§ **DIRECTIONS**
- 1) In the t-test tutorial, which function parameter can be added to run Student's t-test?
- 2) In the t-test tutorial, write out the passage again starting with "Hint: We now" and going on through "set.seed(31415)", swapping "simulate" for "generate".

Hint: We now have two independent groups and a continuous dependent variable (reaction times).

⇒ An (independent samples) t-test!

t-test setup

To run a t-Test, let’s first simulate data. What happens here?

set.seed(31415)
sim_data_t <- tibble(
  group = rep(c("treatment", "control"), each=20),
  reaction_times = c(rnorm(20, 400, 100), rnorm(20, 450, 100))) #poorly documented code for practice

t-Test: Formula Notation

We can use the formula notation to run the t-test. This notation usually looks like this:
dependent variable ~ independent variable.

Replace the NULLs:

t.test(NULL ~ NULL,
       data = NULL,
       alternative = NULL,
       paired = NULL)

t-Test: Formula Notation

We can use the formula notation to run the t-test. This notation usually looks like this:
dependent variable ~ independent variable.

Replace the NULLs:

t.test(reaction_times ~ group,
       data = sim_data_t,
       alternative = "greater", #depends on ALPHABETICAL order of groups in data! (if not coded as factor)
       #paired = FALSE # this is the default, so no need to specify it
)

    Welch Two Sample t-test

data:  reaction_times by group
t = 1.9841, df = 34.42, p-value = 0.02763
alternative hypothesis: true difference in means between group control and group treatment is greater than 0
95 percent confidence interval:
 10.02639      Inf
sample estimates:
  mean in group control mean in group treatment 
               468.0592                400.3289

t-Test: Formula Notation

t.test(reaction_times ~ group,
       data = sim_data_t,
       alternative = "greater", #depends on ALPHABETICAL order of groups in data! (if not coded as factor)
       #paired = FALSE # this is the default, so no need to specify it
)

    Welch Two Sample t-test

data:  reaction_times by group
t = 1.9841, df = 34.42, p-value = 0.02763
alternative hypothesis: true difference in means between group control and group treatment is greater than 0
95 percent confidence interval:
 10.02639      Inf
sample estimates:
  mean in group control mean in group treatment 
               468.0592                400.3289

As you can see in the output, R automatically chose to run Welch’s t-test, which does not assume homogeneity of variance in contrast to Student’s t-test. For the latter, you can add the function parameter var.equal = TRUE

t-Test with filter

You can also supply two vectors of numerical values for the groups:

t.test(x = sim_data_t %>% filter(group=="treatment") %>% pull(reaction_times),
       y = sim_data_t %>% filter(group=="control") %>% pull(reaction_times),
       alternative = "less") #more intuitive now because you can filter for treatment first

    Welch Two Sample t-test

data:  sim_data_t %>% filter(group == "treatment") %>% pull(reaction_times) and sim_data_t %>% filter(group == "control") %>% pull(reaction_times)
t = -1.9841, df = 34.42, p-value = 0.02763
alternative hypothesis: true difference in means is less than 0
95 percent confidence interval:
      -Inf -10.02639
sample estimates:
mean of x mean of y 
 400.3289  468.0592

This makes it easier to think about the direction of the alternative hypothesis because you choose which group is considered first.

§ **SOURCE DATA**
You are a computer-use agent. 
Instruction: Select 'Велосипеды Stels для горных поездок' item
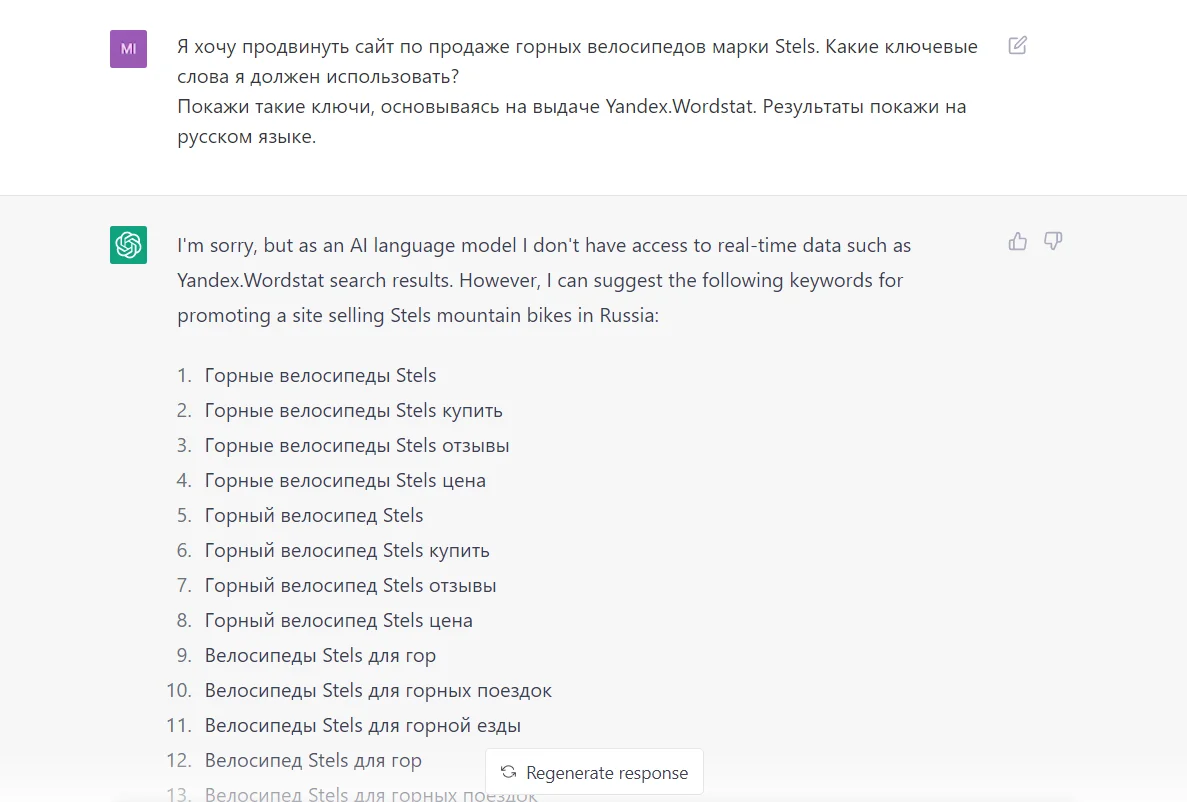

§ **ANSWER SET**
- 1) var.equal = TRUE

- 2)
Hint: We now have two independent groups and a continuous dependent variable (reaction times).

⇒ An (independent samples) t-test!

t-test setup

To run a t-Test, let’s first generate data. What happens here?

set.seed(31415)